Lyrissa Lidsky Joins Florida Law as Ehrlich Chair in Constitutional Law
The University of Florida Levin College of Law is pleased to announce Professor Lyrissa Lidsky will join the UF Law faculty as a Raymond & Miriam Ehrlich Chair in U.S. Constitutional Law starting in August 2022.
Lidsky returns to the Florida Law faculty, where she taught from 1994-2017, after serving as Dean of the University of Missouri School of Law for the past five years. Among many other achievements, Lidsky increased enrollment at Missouri by more than 50 percent, including raising the credentials of incoming students each year and increasing the percentage of women to the highest level in school history. She also improved job placement and funding for the college, including securing the largest gift in school history. In addition to serving as dean, Lidsky also continued to teach and write, focusing on the intersection of Tort Law and the First Amendment, with an emphasis on free speech issues in social media.
Lidsky’s scholarship includes a leading Media Law casebook, a First Amendment casebook, a reference book on press freedom, and dozens of articles, including a recent article on threats in social media in California Law Review, with UF Law alum Linda Riedemann Norbut. In the last six months, Lidsky has presented her new article on defamation reform at Yale Law School’s Freedom of Expression Scholars’ Conference and University of California Irvine Law’s Defamation and Philosophy Conference. The fourth edition of her First Amendment Law casebook (with Krotosznski, Jr., Corbin, and Zick) is forthcoming. Her work on anonymous speech has been cited by a number of state supreme courts and the highest courts of Canada and Hong Kong.
Since 2019, Lidsky has served as the Co-Reporter for the American Law Institute’s Restatement of Defamation & Privacy. She has also won various teaching awards during her nearly 30-year teaching career.
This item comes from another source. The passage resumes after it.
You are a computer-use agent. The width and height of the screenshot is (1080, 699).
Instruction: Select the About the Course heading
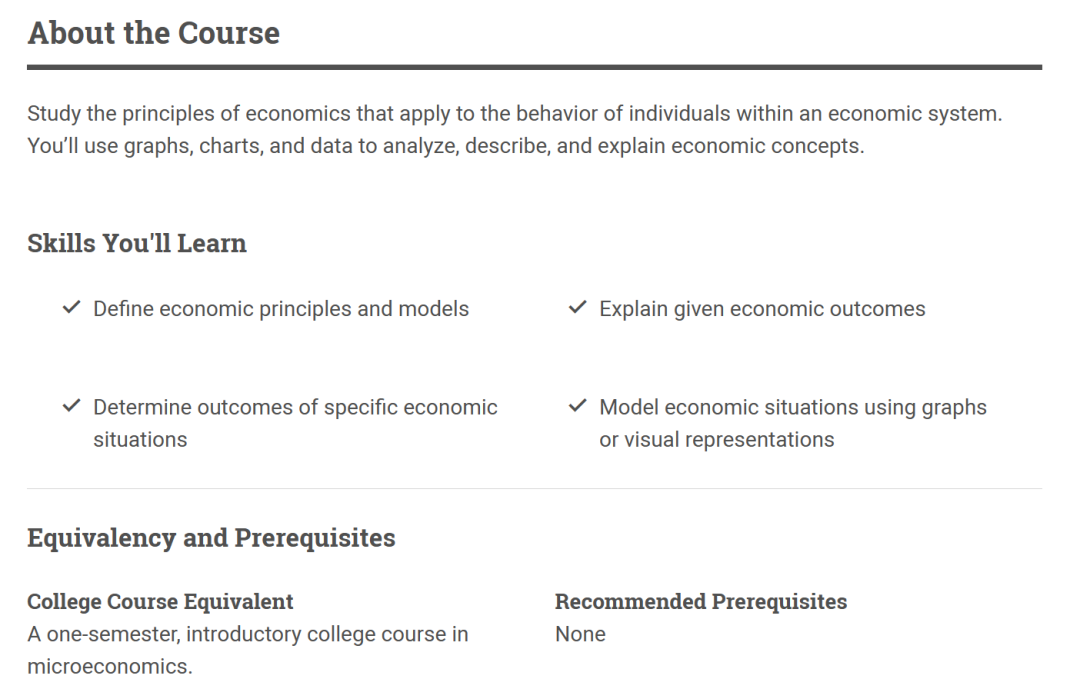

Before becoming a law professor, Lidsky served as a clerk for the Honorable Joseph T. Sneed of the United States Court of Appeals for the Ninth Circuit in San Francisco. Before law school, she was a Fulbright Scholar at Cambridge University in England, studying medieval legal history and early development of the Common Law.
Lidsky received her bachelor’s degree, summa cum laude, in English and political science from Texas A&M University and her law degree from the University of Texas School of Law with high honors.